Eerste inventarisatie van de mogelijke effecten voor het beleid en de rechtspraktijk op nationaal niveau
De wijze waarop het Hof in het arrest C-139/07 P en C-28/08 P de uitzonderingsgronden van de Eurowob uitlegt is verrassend. Het Hof staat immers bekend om zijn strikte interpretatie van de Eurowob, waarbij een zo ruim mogelijke toegang tot documenten het uitgangspunt is. Zo accepteert het Hof zelden dat op grond van algemene aannames de toegang tot een categorie van documenten kan worden geweigerd, zoals in C-139/07 P gebeurde. In C-28/08 P betrekt het Hof Verordening 45/2001 rechtstreeks in het toetsingskader van de Eurowob. Het lijkt er nu op dat de verzoeker voortaan bij het opvragen van persoonsgegevens, wanneer de betrokken persoon geen toestemming geeft voor openbaarmaking, zijn belang moet aantonen. Dit in tegenstelling tot het Gerecht, dat aangaf dat een verzoeker geen redenen voor zijn verzoek hoeft te melden.

+++

# Schriftelijke opdracht A
Beantwoord op basis van de tekst over de Eurowob de volgende vragen:
(i) Welk uitgangspunt hanteert het Hof bij zijn strikte interpretatie van de Eurowob?
(ii) Welke verordening betrekt het Hof in C-28/08 P rechtstreeks in het toetsingskader van de Eurowob?
(iii) Wat gaf het Gerecht aan over de redenen voor een verzoek?
De tekst en de lijst komen uit verschillende bronnen.

+++

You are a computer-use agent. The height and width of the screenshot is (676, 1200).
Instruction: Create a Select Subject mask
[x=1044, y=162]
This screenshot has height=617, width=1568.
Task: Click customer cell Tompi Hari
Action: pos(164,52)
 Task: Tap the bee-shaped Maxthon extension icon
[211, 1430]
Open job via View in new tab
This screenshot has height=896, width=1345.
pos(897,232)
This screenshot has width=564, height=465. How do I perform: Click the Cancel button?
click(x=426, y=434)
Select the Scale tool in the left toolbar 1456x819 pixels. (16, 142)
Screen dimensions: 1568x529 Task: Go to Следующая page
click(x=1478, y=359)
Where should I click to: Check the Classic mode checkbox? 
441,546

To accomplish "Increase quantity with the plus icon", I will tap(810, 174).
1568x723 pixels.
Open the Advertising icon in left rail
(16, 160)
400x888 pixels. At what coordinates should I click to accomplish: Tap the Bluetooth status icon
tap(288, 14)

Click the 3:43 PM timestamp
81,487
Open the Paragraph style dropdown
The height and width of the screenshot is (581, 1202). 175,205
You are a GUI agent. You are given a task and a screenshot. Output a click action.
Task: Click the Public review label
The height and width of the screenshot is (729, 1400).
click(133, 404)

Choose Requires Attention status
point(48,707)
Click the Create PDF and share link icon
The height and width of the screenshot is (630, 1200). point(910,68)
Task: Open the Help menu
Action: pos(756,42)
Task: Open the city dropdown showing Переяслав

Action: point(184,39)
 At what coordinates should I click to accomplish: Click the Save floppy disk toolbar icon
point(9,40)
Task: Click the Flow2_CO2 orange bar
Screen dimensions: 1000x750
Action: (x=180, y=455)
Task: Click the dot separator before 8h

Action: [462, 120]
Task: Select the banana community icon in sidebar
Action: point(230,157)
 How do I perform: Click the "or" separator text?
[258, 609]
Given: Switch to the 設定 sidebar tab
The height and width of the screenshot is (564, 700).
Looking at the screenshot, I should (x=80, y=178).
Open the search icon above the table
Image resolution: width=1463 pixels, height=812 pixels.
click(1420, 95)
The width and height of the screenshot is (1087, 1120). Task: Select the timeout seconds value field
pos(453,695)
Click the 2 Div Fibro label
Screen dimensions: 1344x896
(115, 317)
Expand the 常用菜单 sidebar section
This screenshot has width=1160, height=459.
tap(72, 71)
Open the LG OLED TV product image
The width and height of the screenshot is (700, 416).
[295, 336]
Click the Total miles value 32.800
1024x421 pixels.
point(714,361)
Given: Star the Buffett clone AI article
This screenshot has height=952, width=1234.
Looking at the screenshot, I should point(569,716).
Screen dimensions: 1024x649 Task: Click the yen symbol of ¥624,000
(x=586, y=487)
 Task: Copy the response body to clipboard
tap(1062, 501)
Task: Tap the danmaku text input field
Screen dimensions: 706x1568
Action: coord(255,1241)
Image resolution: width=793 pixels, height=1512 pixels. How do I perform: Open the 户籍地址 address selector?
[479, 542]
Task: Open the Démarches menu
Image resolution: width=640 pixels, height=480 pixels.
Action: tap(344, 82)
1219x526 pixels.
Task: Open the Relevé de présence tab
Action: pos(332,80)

+++

# Schriftelijke opdracht B
Haal uit de lijst elke regel die de tekenreeks "perform" bevat en schrijf die regels over; hoofdletters en kleine letters tellen mee.

# Antwoord opgave A
(i) Een zo ruim mogelijke toegang tot documenten.
(ii) Verordening 45/2001.
(iii) Dat een verzoeker geen redenen voor zijn verzoek hoeft te melden.

# Antwoord opgave B
This screenshot has width=564, height=465. How do I perform: Click the Cancel button?
 How do I perform: Click the "or" separator text?
Image resolution: width=793 pixels, height=1512 pixels. How do I perform: Open the 户籍地址 address selector?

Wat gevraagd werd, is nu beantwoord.